According to researchers' calculations, the bird drone's jump takeoff generated a higher takeoff speed, acceleration, output power, and energy efficiency than standing and falling takeoffs. Compared with other multifunctional drones, it shows that adding more modes of locomotion reduces the efficiency of similar drones. The robot-raven can take off from higher places, like birds that jump to take flight. During the flight, the device is propelled by a single propeller located in the front, and the direction of its flight is controlled by the tail at the back.

Research published in "Nature" proves that the RAVEN design opens new possibilities for drones in more challenging terrain. This innovative mechanism combines features of fixed-wing elements and jointed legs, allowing it to operate in diverse environments and take off more efficiently than standard drones.

The robot also uses flexible legs for surface movement and adaptation to difficult terrains. As the robot-raven moves, it maintains a vertical posture thanks to advanced limb features, such as bends in the hips and ankles, which maximise kinetic energy during jumps, and flexible finger joints that allow the feet to be set at various angles without the risk of tipping over.
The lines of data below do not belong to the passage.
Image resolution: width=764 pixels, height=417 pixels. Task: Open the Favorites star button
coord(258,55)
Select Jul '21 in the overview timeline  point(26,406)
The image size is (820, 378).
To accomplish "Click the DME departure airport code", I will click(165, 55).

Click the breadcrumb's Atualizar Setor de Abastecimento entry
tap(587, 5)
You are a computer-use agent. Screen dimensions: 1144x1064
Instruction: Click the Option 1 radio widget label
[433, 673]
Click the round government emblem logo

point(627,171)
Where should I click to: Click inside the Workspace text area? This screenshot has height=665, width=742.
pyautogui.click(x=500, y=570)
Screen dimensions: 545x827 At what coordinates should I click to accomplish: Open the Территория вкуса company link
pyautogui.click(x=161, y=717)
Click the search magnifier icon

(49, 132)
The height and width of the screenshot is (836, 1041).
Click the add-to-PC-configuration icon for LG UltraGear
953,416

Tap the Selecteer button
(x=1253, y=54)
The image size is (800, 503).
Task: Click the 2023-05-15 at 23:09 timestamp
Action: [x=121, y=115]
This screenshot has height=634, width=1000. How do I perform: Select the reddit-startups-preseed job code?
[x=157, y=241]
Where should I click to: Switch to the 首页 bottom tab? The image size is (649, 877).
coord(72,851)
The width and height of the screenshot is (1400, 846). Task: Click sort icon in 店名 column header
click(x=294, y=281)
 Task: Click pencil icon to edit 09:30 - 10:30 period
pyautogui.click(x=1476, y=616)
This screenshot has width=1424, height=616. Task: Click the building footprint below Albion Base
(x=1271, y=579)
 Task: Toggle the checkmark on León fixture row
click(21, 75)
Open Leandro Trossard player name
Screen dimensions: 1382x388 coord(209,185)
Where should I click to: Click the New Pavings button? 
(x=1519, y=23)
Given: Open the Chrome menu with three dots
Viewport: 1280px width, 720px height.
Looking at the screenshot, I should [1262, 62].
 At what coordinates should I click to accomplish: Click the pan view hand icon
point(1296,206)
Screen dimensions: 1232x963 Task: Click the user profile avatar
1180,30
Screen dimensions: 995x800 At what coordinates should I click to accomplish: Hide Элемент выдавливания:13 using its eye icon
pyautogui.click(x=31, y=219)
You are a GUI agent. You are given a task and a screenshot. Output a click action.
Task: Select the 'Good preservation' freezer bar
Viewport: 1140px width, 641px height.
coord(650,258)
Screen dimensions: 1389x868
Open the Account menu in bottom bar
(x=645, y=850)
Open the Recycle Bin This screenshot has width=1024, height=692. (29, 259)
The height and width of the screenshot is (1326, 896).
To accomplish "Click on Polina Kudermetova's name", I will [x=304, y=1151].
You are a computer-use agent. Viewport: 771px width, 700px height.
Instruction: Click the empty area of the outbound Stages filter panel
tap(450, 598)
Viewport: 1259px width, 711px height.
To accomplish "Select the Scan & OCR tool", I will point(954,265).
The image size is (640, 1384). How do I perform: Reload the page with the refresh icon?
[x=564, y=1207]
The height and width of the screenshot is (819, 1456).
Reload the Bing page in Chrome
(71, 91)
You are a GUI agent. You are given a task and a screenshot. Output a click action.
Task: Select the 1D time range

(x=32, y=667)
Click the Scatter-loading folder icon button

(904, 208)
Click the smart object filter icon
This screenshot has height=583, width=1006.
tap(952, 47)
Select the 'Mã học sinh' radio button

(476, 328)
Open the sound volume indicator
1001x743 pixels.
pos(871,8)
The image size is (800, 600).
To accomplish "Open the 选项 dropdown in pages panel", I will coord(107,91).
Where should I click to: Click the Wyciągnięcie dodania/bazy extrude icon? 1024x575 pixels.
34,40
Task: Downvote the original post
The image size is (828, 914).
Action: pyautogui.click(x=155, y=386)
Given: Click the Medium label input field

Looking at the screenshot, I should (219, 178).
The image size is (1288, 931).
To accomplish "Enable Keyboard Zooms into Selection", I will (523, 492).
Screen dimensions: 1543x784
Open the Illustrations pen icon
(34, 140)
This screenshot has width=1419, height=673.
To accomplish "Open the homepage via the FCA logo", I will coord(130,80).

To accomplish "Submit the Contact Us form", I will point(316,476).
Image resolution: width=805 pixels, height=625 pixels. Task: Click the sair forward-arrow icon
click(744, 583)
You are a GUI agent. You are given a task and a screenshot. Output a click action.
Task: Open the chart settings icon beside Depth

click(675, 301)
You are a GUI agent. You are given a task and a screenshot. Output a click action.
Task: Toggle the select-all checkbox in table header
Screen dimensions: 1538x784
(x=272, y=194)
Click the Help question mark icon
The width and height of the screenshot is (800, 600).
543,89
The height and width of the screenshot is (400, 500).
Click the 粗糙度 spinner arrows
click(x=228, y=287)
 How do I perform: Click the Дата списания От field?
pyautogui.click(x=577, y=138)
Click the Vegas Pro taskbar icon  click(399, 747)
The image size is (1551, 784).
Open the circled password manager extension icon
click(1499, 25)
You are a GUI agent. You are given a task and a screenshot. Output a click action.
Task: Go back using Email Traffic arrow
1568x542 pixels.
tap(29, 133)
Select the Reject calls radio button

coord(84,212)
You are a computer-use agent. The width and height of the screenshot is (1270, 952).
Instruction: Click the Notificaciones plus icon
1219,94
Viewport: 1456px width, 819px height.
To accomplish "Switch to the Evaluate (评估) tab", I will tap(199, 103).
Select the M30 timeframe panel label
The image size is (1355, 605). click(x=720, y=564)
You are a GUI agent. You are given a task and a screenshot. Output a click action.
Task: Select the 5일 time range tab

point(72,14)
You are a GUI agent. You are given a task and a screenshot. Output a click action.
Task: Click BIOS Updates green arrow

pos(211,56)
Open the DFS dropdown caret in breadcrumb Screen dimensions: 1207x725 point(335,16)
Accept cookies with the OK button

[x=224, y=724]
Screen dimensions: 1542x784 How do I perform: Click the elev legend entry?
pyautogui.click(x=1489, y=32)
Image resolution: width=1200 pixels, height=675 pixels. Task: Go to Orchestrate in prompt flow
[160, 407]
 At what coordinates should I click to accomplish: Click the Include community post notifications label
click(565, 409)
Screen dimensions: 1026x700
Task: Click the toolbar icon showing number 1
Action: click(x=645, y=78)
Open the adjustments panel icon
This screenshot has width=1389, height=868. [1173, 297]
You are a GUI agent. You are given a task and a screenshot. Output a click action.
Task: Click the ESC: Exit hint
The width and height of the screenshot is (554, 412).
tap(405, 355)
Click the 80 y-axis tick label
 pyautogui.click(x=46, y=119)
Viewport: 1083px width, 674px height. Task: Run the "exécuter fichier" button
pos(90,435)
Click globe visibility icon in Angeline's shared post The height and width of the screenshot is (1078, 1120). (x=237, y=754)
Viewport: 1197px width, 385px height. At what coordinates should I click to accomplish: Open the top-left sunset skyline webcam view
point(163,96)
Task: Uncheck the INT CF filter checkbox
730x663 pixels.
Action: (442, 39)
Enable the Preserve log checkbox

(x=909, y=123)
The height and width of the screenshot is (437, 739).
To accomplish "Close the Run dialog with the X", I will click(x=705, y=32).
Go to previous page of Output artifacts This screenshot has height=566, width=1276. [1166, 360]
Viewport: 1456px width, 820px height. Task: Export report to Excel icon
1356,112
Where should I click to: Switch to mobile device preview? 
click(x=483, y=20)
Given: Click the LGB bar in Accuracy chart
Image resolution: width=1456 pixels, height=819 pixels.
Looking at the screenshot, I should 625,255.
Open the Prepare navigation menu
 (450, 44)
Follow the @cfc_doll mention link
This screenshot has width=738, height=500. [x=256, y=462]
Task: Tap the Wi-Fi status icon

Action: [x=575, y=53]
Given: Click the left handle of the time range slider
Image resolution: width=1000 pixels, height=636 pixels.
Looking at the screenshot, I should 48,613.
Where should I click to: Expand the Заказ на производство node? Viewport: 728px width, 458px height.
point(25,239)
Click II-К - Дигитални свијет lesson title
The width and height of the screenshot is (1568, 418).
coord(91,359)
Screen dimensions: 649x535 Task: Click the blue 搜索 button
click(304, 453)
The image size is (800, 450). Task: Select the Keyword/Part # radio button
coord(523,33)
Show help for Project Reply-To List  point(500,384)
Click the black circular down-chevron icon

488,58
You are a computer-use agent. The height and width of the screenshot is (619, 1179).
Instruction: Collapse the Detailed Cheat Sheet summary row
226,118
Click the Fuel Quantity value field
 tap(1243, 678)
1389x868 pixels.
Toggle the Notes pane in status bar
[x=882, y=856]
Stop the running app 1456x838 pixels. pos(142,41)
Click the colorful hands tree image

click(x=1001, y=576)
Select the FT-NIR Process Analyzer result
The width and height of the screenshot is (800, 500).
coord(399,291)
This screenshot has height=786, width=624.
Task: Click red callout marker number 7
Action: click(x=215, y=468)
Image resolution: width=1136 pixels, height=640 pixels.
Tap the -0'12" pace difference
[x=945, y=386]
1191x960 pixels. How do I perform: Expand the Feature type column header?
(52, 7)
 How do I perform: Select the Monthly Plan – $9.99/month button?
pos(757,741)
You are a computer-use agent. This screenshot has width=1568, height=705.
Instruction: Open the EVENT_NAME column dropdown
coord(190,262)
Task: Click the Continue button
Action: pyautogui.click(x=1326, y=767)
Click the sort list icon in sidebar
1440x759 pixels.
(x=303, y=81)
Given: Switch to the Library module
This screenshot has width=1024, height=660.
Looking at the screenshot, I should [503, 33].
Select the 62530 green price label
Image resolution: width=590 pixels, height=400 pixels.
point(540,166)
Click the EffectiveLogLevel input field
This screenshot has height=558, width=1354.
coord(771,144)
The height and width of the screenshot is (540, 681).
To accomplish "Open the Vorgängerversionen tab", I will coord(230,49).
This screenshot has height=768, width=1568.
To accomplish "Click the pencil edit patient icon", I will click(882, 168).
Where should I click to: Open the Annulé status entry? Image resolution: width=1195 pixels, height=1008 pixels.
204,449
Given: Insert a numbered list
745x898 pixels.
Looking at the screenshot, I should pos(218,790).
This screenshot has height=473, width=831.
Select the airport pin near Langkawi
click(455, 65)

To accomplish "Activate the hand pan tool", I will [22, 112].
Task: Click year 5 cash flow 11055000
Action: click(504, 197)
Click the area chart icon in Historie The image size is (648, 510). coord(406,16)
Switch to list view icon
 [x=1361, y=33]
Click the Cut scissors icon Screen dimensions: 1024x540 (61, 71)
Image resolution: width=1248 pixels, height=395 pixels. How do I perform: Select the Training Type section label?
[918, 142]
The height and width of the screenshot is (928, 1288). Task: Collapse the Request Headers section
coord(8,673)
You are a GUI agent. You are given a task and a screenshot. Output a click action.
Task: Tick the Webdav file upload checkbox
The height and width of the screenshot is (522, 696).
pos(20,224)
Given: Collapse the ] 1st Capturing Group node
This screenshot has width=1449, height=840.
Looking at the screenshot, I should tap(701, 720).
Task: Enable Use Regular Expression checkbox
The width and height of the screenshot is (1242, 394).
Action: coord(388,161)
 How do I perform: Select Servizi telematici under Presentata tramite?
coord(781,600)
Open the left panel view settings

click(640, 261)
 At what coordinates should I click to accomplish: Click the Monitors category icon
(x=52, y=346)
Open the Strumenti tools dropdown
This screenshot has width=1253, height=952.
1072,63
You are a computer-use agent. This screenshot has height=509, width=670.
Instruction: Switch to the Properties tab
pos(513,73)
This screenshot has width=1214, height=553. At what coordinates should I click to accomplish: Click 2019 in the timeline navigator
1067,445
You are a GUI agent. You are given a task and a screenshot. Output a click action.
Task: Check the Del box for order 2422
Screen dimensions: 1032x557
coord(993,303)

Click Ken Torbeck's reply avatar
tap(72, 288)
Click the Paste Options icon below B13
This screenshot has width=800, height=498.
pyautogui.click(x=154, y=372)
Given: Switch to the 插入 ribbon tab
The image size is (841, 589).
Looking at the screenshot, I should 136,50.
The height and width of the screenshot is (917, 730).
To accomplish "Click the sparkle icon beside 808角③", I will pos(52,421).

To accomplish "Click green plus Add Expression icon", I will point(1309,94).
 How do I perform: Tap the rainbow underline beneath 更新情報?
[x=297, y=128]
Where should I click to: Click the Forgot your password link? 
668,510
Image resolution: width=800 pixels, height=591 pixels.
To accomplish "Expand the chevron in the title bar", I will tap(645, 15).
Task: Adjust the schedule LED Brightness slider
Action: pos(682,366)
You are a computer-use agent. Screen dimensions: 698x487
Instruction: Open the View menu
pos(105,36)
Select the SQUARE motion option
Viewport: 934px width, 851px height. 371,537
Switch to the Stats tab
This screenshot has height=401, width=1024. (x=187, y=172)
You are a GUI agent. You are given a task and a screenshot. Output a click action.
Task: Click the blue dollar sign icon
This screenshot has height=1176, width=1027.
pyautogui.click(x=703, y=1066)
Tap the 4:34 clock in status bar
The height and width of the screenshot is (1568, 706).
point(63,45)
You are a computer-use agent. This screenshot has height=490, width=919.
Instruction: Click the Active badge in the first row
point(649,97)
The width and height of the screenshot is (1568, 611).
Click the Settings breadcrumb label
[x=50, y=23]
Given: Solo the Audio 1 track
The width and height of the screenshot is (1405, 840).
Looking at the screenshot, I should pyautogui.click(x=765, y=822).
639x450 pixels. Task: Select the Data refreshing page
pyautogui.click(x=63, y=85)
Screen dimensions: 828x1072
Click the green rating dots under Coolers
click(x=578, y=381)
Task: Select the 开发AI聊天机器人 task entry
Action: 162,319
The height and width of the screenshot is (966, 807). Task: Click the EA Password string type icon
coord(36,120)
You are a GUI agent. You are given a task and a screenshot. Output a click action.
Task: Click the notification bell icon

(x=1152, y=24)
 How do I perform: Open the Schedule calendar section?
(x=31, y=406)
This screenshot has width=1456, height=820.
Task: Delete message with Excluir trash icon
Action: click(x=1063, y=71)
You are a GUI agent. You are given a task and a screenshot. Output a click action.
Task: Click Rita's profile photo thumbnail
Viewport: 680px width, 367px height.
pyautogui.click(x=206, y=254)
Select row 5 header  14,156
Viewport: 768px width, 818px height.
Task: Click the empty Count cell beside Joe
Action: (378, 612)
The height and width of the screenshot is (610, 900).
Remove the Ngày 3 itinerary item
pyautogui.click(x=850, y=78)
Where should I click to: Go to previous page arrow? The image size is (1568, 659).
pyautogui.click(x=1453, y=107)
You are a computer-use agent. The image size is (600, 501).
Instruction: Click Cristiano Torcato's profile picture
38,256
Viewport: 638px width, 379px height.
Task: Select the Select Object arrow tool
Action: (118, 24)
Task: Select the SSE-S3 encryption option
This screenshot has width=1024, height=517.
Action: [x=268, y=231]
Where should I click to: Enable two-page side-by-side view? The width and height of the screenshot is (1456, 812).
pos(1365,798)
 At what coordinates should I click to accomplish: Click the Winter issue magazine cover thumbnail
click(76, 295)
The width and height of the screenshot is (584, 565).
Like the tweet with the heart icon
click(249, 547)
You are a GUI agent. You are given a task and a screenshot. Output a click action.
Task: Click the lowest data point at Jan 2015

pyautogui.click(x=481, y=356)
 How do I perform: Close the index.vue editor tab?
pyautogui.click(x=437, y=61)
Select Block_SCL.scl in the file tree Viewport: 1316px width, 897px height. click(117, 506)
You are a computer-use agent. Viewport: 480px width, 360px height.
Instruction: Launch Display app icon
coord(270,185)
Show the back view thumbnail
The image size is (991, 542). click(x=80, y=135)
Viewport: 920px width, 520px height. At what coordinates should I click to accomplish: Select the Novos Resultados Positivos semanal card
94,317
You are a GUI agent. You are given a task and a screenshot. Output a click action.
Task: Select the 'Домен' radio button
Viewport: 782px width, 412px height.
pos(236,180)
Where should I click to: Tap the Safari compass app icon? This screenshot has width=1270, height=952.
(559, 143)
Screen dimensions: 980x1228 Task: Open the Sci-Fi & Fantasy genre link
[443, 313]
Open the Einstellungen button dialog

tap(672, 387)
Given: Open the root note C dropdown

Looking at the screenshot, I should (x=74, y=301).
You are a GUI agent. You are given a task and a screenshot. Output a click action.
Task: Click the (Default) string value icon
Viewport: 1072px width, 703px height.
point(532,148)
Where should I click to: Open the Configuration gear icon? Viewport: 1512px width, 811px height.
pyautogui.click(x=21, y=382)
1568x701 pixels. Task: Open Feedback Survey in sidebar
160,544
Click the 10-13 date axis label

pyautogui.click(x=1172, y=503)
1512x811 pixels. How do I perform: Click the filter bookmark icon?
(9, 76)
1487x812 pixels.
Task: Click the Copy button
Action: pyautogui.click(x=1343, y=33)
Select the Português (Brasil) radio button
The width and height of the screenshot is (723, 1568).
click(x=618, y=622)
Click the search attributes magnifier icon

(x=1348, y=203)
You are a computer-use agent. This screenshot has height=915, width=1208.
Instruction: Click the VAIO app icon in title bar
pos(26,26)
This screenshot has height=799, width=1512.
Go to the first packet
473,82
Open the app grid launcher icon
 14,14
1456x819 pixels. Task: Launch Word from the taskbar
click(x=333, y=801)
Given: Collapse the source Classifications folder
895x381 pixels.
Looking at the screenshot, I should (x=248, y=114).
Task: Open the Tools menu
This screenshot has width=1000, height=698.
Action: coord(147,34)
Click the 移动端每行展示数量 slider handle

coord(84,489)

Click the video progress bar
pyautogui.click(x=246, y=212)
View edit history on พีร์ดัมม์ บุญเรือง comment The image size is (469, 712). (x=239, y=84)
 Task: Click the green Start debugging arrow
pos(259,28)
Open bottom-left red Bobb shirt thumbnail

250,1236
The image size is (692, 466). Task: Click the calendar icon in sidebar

Although standard unmanned aerial vehicles are more durable, they require a large takeoff space – similar to aeroplanes, according to the study. Some drones are launched into the air using a catapult, similar to those on aircraft carriers, but they are less flexible regarding applications. The new raven-drone prototype, according to scientists, with its faster takeoff could revolutionise the takeoff mechanism for drones once and for all.

The scientists hope their invention will become a model for larger drones and perhaps even for standard-sized aeroplanes. These improvements could significantly enhance stability during landings and the overall potential of flying machines, as researchers speculate.